During treadmill stress test; remarkable purple, netlike, macular lesions regionally appeared on her arms and lower legs (Figure 1). She mentioned that these lesions were appearing after any physical activity and were disappearing in approximately 15 minutes. The lesions did not blanch on applying pressure and extremities were neither cold nor painful. We investigated the details of the medical history and broadened laboratory parameters to search a clue of an underlying disease. She mentioned that these lesions may appear especially when walking fast or engaging in intense household activities and disappear after a rest of 15-20 minutes in her daily life. She didn’t notice any correlation between the lesions and hot or cold temperatures.
There was no history of any precipitating factors, drug intake, chronic disease or peripheral vascular disease. She had one spontaneous abortion and two children with no obstetric complications. She had past history of tuberculosis 20 years ago. There was no similar condition or any known circulatory disorder in her family history.

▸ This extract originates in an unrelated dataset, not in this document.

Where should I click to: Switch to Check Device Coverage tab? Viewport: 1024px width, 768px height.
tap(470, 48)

Laboratory findings revealed decreased platelet co-unt, elevated lactate dehydrogenase, erythrocyte sedimentation rate and fasting plasma glucose. Activated partial thromboplastin time and prothrombin were normal. Serum electrolytes, thyroid function parameters and renal function tests were within the normal range. Echocardiogram was reported as mild aortic and tricuspid regurgitation. Anticardiolipin antibody IgG, IgM and lupus anticoagulant tests were negative. After consulting with the dermatologist we excluded possible systemic causes of livedo reticularis and we concluded to primary LR.
Discussion
Livedo reticularis is a skin finding which may be classified in two major groups: related with a systemic condition or without any systemic association. If no underlying disease is found (such as hypercoagulability, hypothyroidism, connective tissue diseases, autoimmunity or neoplasia); the situation may be physiological, primary or idiopathic.(2)

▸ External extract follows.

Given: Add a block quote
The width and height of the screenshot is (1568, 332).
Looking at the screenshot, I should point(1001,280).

Physiological LR (or cutis marmorata) is mainly a condition of young women and is a result of the impaired blood flow in cutaneous vessels due to cold exposure. Primary LR is also a transient skin colour change but it differs from physiological one with its lack of any connection to temperature. Idiopathic LR is persistent and unresolving form and the diagnosis is reached when no other pathological signs except LR are found.(1-2)

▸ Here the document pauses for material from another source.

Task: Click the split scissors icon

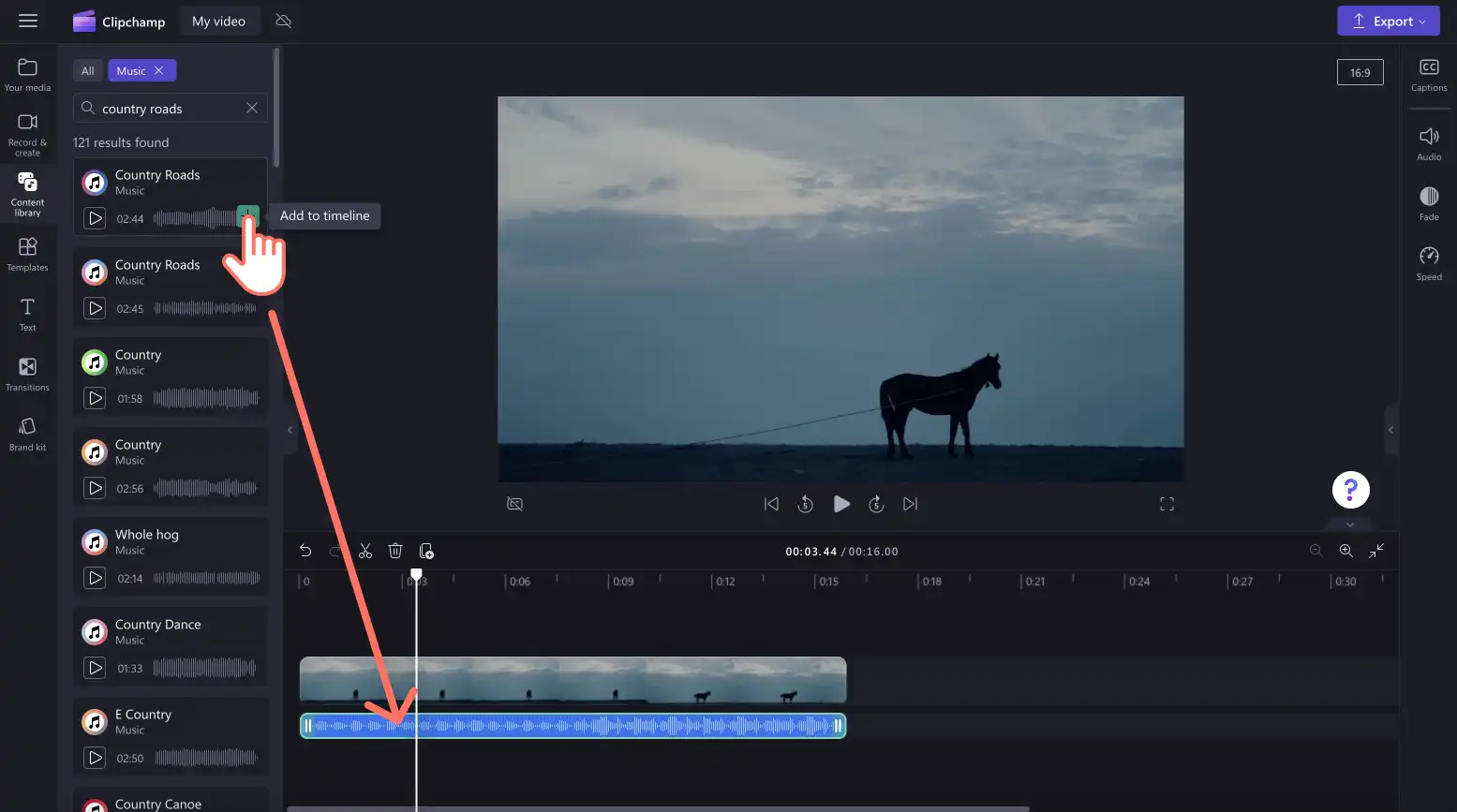Action: (x=365, y=551)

To diagnose this situation, the most important part of the workup is to exclude any underlying pathology. The laboratory studies directed by history and physical examination are sufficient in evaluation for most of the cases. This process involves a detailed anamnesis with information regarding the use of medication, time of onset, associated symptoms, current diseases and recent surgeries. The physical examination is extremely important, as well as laboratory tests and histopathological examination that may suggest the etiology.(6)
Alhough LR is a relatively common condition, what proved interesting about our case is that it was ralated to strenuous exercise. Exercise is recommended for the treatment of LR because increased circulation helps to dilate the blood vessels throughout the body.(7) However, it is contraversial as in this case exercise was what exacerbated the situation. In this context; in the absence of an underlying cause or trigger it would be useful to consider that the condition may be associated with exercise in individuals presenting with similar complaints to a primary care physician.
Informed consent: Written informed consent was obtained from the patient for the case report and publication of the accompanying analyzes (26.05.2023).
Conflict of interest: The authors declared no conflict of interest. The authors declared that they received no financial support for this study.
Author Contributions: All authors; declared that they participated in the design, supervision, analysis and/or interpretation, literature search, writing and references.